The recently released Acronis Global Disaster Recovery (DR) Index 2011 shows businesses around the world want a single backup and recovery solution for physical, virtual and cloud environments, regardless of their attitudes towards backup and disaster recovery (February, p26).
IT system failure long ago joined death and taxes on the list of life’s certainties. Every organisation surely recognises that system failure or data loss equals lost revenue, customers and reputation.
They are losses no one wants to wear – however, the Acronis Global DR Index reveals that many SMBs still cannot get some of the basics right. They need support in obtaining executive buy-in, managing resources and implementing easy to use and reliable technology.
To some extent, there is still a lack of best practices being provided by vendors, and many SMBs rely heavily on their channel partners to be their best practices advisors to help them make the right choices.
What has made the world more complex is the fact that organisations are now presented with three different platforms for their disaster recovery strategies: physical, virtual and cloud.
So how to manage backup and DR effectively across two or more platforms?
Backing up physical machines is probably the easiest to achieve and can be done through a number of methods on various storage media. There is certainly more to think about once the virtualisation piece comes in.
According to the Acronis DR Index, 71 percent of SMBs in Australia agreed that virtualisation has either completely or partially changed the way the business manages its backup and disaster recovery.
Forty three percent of Australian SMBs admitted they do not back up their virtual servers as often as physical servers. There is no doubt the cloud environment will just make the whole backup and DR story even more complex.
SMBs, with limited IT resources, struggle to implement known backup and disaster recovery practices in a new hybrid environment, often using multiple different solutions to manage data across physical, virtual and cloud environments, making this process unnecessarily complicated and wasting valuable time and resources. In Australia, six in 10 SMBs (57 percent) are using two or more different backup and DR applications, increasing their level of complexity.
Even with hardware failures, natural disasters and insidious malware attacks providing very real and everyday examples, a third of local businesses still do not have an offsite backup and recovery strategy in place. The result of this lack of preparedness is astounding: almost eight in 10 said their backup and DR operations would fail in the wake of a serious incident of event.
Little wonder more than 60 percent of those who have experienced an outage took a very costly day or longer to recover from their system failure.
We know from our customers that half of them have experienced the substantial damage inflicted to reputation and profitability when they are shut down by some disasters. And the unscathed remainder are insuring themselves against the distraction and stress by implementing risk mitigation policies. The good news is that businesses know they are taking a risk and they are looking for a solution. This represents a huge market opportunity for resellers.
Four in five SMBs (78 percent) said in the Acronis research they wanted a single backup and disaster recovery solution for the hybrid environment they operate in today.

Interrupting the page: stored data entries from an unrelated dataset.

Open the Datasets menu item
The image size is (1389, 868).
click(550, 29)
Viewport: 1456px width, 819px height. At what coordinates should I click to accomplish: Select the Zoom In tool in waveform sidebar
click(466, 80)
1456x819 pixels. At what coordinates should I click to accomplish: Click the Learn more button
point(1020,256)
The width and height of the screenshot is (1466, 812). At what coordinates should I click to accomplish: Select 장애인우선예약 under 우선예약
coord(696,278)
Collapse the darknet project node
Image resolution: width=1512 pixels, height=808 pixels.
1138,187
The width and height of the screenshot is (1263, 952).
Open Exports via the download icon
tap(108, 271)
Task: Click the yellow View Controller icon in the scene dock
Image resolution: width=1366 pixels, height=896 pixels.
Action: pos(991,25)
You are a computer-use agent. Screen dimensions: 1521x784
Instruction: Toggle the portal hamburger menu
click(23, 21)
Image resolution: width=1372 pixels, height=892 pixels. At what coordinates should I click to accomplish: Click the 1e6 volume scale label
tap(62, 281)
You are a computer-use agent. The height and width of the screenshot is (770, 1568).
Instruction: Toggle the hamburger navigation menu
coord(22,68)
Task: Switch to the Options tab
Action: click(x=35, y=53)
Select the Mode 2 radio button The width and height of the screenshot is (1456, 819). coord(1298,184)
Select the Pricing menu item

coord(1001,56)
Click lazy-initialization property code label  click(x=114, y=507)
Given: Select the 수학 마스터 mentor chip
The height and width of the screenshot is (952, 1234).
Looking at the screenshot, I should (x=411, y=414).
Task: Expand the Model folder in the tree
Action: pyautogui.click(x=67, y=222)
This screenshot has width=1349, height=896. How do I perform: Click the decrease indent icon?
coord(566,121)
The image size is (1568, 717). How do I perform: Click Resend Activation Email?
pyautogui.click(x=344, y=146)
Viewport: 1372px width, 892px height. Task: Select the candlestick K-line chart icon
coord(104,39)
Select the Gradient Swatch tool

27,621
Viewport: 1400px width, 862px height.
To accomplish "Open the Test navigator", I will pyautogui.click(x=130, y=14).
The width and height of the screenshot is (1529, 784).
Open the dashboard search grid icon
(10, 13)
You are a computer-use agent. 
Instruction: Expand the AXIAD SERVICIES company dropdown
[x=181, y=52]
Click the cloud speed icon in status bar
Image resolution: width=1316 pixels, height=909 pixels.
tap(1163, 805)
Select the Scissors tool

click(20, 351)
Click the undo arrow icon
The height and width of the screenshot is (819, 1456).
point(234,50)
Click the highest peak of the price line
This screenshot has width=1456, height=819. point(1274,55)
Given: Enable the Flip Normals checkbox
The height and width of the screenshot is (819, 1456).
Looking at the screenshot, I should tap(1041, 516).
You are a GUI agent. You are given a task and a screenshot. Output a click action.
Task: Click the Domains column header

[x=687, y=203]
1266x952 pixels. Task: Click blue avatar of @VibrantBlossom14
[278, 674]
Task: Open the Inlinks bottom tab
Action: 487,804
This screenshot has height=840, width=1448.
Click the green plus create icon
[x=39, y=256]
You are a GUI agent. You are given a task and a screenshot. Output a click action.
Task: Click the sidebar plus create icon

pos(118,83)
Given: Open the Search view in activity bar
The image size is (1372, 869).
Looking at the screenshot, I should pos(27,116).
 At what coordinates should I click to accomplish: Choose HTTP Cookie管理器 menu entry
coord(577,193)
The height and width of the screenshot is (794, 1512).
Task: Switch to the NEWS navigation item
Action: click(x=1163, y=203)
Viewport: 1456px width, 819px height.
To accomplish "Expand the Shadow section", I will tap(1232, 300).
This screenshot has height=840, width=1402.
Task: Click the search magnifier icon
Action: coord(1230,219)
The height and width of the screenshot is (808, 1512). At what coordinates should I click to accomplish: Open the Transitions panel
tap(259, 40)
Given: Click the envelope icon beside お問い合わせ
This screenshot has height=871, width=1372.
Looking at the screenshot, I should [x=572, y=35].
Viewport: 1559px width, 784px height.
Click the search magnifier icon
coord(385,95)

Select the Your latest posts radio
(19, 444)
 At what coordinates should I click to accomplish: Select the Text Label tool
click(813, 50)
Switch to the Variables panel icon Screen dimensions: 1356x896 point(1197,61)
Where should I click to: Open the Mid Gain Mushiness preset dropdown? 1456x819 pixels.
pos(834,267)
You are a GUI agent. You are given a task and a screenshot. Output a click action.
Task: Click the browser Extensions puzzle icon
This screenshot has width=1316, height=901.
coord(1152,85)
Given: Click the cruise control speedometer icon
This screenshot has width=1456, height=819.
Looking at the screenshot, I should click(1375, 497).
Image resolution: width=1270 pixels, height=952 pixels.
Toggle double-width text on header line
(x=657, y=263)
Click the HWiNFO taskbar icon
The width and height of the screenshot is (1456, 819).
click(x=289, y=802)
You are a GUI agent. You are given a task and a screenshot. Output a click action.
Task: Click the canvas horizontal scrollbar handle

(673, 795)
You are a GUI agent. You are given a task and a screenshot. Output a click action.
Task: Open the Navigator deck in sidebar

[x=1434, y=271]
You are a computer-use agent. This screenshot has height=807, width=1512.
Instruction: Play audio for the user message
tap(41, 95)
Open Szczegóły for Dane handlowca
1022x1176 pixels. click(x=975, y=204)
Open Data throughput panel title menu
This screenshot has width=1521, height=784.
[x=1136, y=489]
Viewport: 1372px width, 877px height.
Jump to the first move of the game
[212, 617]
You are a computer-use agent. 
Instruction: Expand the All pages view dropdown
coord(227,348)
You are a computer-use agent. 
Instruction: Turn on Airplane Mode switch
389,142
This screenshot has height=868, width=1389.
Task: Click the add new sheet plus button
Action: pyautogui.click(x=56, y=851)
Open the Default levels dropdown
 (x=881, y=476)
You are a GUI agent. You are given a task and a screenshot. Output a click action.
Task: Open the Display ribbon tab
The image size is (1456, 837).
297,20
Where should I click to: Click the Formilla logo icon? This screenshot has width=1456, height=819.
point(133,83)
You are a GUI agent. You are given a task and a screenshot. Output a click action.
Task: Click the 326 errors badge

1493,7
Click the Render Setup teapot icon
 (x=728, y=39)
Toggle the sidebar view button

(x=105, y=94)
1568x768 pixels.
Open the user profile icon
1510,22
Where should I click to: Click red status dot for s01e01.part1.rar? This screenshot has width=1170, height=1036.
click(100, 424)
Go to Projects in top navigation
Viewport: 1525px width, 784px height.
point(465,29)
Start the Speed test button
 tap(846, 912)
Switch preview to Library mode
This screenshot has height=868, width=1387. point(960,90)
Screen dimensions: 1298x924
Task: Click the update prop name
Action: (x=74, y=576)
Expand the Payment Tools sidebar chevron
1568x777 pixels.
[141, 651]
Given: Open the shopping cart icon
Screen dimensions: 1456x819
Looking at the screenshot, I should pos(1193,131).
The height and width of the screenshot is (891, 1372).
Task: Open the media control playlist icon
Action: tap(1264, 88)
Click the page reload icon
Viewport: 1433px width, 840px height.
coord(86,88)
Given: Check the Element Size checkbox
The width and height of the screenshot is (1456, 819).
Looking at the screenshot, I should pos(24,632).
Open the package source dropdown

So an ideal solution should be able to work across physical, virtual and cloud-based infrastructures through one single platform. At the same time, it needs to be simple, cost effective and flexible for SMBs who don’t usually have huge IT resources. This approach will make it easier for your customers to move data between platforms and to offer them the ultimate backup and DR protection, ensuring business continuity is easier to maintain.
A reseller’s success as a solutions partner will be measured by a customer’s satisfaction in having been provided with the right advice and right solutions.
In this case, an easy-to-use and feature-rich backup and DR solution across different platforms that sits quietly behind the scenes is what customers need in today’s complex IT environment.
In all, 260 Australian organisations participated in the survey which focused on SMBs with up to 500 staff. The 2011 Index has given clear indications this section of our local marketplace is giving more mature consideration to backup and disaster recovery.
Growing recognition of the need for a unified DR solution provides enormous opportunity for solution providers. With the technology, support and a healthy margin, local customers can be assured in their disaster recovery strategies.